Photographie de Jennifer Bosvert, Alamy Stock Photo

L’abeille maçonne du verger, nom vernaculaire d’Osmia lignaria, est l’amie des arbres fruitiers. Elle pollinise activement les pommiers, les cerisiers, les amandiers, les pêchers, ainsi que nombreuses plantes à fleurs originaires.

Elle fait à peu près la taille d’une abeille mellifère mais est néanmoins assez différente : elle luit d’un bleu métallique, a un mode de vie solitaire et préfère transporter le pollen sur les poils de son abdomen plutôt que sur ceux de ses pattes.

À l’instar de nombreux pollinisateurs, elle est vitale pour l’agriculture et extrêmement vulnérable à une classe de pesticides qu’on appelle néonicotinoïdes (ou NNI).

D’après une étude réalisée il y a peu, l’imidaclopride, un des pesticides les plus utilisés dans le monde, porte directement atteinte à Osmia lignaria et a des effets nocifs sur sa descendance.

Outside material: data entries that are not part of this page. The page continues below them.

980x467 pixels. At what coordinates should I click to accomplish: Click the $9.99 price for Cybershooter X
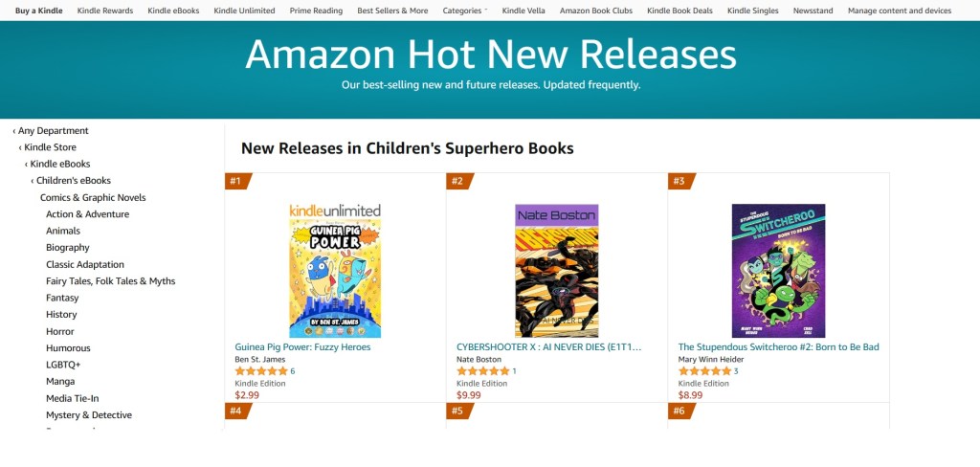(469, 394)
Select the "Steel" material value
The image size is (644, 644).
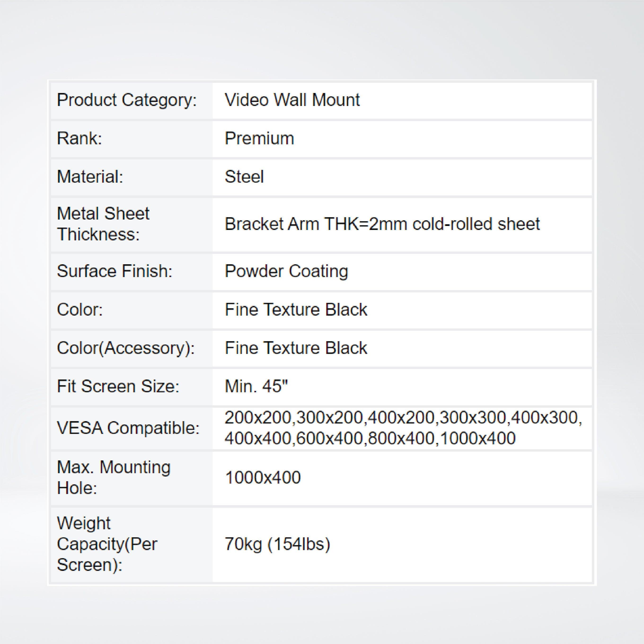[x=244, y=177]
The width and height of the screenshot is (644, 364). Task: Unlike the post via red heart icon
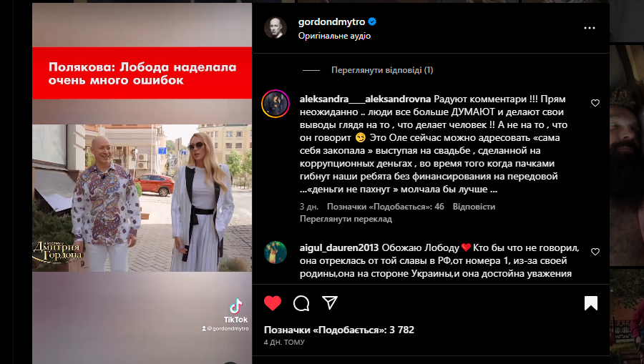pyautogui.click(x=273, y=303)
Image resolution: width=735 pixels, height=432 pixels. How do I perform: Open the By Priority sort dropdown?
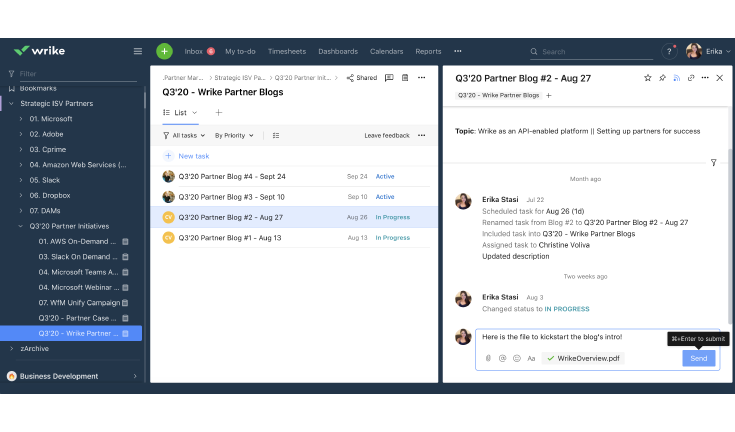pyautogui.click(x=234, y=135)
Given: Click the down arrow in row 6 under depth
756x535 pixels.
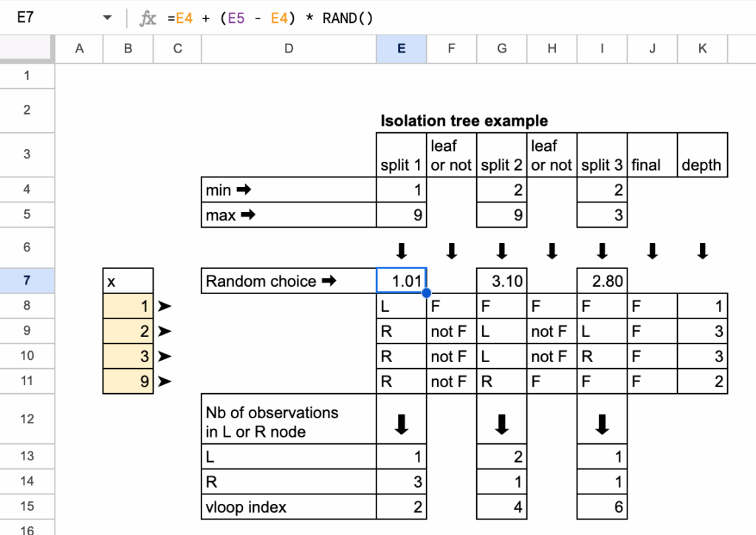Looking at the screenshot, I should click(702, 251).
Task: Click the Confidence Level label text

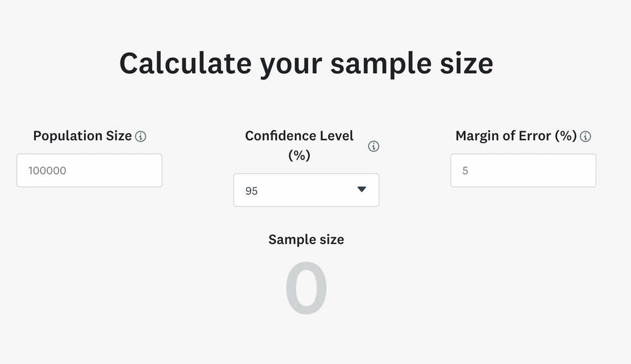Action: point(299,136)
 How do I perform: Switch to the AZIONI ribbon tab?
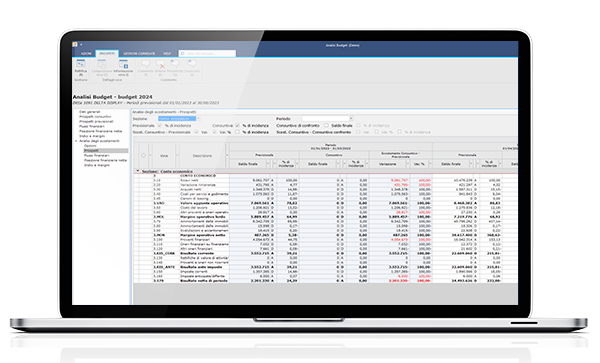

Comme le décrit une étude publiée le 22 novembre dans Proceedings of the National Academy of Sciences, la descendance des abeilles sauvages exposées à de faibles quantités d’imidaclopride à l’état larvaire (contenues dans le pollen et le nectar souillés administrés par la mère) engendrait 20 % de larves en moins que celles qui n’avaient pas été exposées à cet insecticide. Certaines abeilles y ont été exposées plus d’une fois au cours de leur vie et chaque exposition a davantage réduit leur fertilité.

« Les effets s’additionnent, vous ne pouvez pas simplement prendre une unique exposition pour argent comptant », déclare Clara Stuligross, autrice principale de l’étude et doctorante de l’Université de Californie à Davis.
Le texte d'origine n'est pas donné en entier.